In [76], Volker also considers LQR problems with finite time-horizon, i.e., the cost functionals are replaced by finite integrals ∫ ₀ ^T, where 0 < T < ∞, or finite sums \(\sum _{k=0}^{K-1}\), \(K \in \mathbb{N}\). In this situation, usually also the final states x(T), x _K are penalized in the cost functional. Often, the LQR problem is used for stabilization problems so that it is desired that the final state is close to zero, which suggests a positive definite quadratic weighting function. This is particularly the case when the modeling is done in such a way that x represents the deviation of the state of a dynamical system from a desired state. In the continuous-time case, the LQR problem can then be formulated as follows:

minimize

$$\displaystyle{\mathcal{J} (x^{0},u)\ =\ \frac{1} {2}\left (x(T)^{T}\mathit{Mx}(T) +\int \limits _{ 0}^{T}\left (y(t)^{T}\mathit{Qy}(t) + 2y(t)^{T}\mathit{Su}(t) + u(t)^{T}\mathit{Ru}(t)\right )\mathit{dt}\right )}$$

subject to (4.2)

with \(M = M^{T} \in \mathbb{R}^{n\times n}\) positive semidefinite. Note that for consistency, one could write the penalty term at T in terms of y(T) instead of x(T). As we can replace y(T) by Cx(T) using (4.2), this is merely a notational issue.

Under similar conditions as in the infinite-time horizon case, the unique solution of the finite-time LQR problem is then given by the feedback control

$$\displaystyle{ u(t) = -R^{-1}(B^{T}X(t)E + S^{T}C)x(t) =: -F_{ c}(t)x(t),\qquad t \geq 0, }$$

(4.9)

where X(t) is the unique solution of the DRE

$$\displaystyle{ -E^{T}\dot{X}(t)E = \mathcal{R}_{ c}(X(t)) }$$

(4.10)

with terminal condition E ^T X(T)E = M and \(\mathcal{R}_{c}\) as in (4.7). The existence and uniqueness of the DRE solution is considered in [1, 86]. The theory can also be extended to time-varying systems, i.e., systems with A = A(t), etc. In general, if E is singular, again the relation of the solution to the finite-time LQR problem and the DRE is lost, but is re-established using a reduction procedure described by Volker in [76, § 3]. We will re-visit this technique, as well as a numerical procedure to solve (4.10) as suggested by Mehrmann and Kunkel in [62], in the next section.
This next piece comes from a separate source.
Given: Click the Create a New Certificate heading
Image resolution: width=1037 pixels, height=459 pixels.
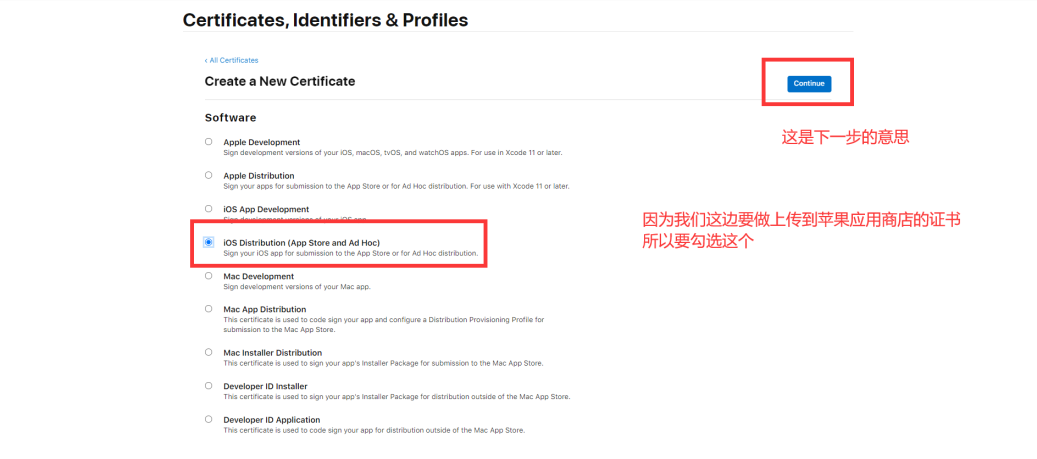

The finite horizon discrete-time LQR problem is also treated in [76]. This leads to the solution of difference Riccati equations of the form

$$\displaystyle{ -E^{T}X_{ k}E = \mathcal{R}_{d}(X_{k+1}) }$$

(4.11)

with terminal condition \(E^{T}X_{K}E = M\). As in the other cases considered so far, a reduction to the case E nonsingular is necessary to establish the link between the LQR problem and (4.11). Such a reduction procedure is suggested again in [76, § 3]. A numerical procedure to solve (4.11) is sketched in [76, § 19]. As (4.11) is solved backwards starting from X _K , advancing from X _k+1 to X _k can be achieved by simply evaluating \(\mathcal{R}_{d}(X_{k+1})\) using, e.g., a Cholesky decomposition of \(R + B^{T}X_{k+1}B\), and then solving a linear system of equations using, e.g., the LU decomposition of E. Due to its conceptual simplicity, we will not discuss this approach here any further.

The remainder of this chapter is organized as follows. As already mentioned above, we will focus on Volker’s contributions to the solution of DREs in the next section. The relation between CAREs and DAREs is explored in Sect. 4.3. The bulk of this chapter summarizes Volker’s contributions to the numerical solution of AREs and comprises Sect. 4.4, while we briefly touch upon Volker’s passion to solve control problems avoiding AREs in Sect. 4.5. Final remarks are given in Sect. 4.6.

2 Numerical Methods for Differential Riccati Equations

In [62], the DRE (4.10) is considered with S = 0, and in the simplified representation

$$\displaystyle{ -E^{T}\dot{X}(t)E = F + A^{T}X(t)E + E^{T}X(t)A - E^{T}X(t)\mathit{GX}(t)E }$$

(4.12)

with terminal condition E ^T X(T)E = M, where even time-dependence of A, E, F, G is allowed under the assumption of sufficient smoothness.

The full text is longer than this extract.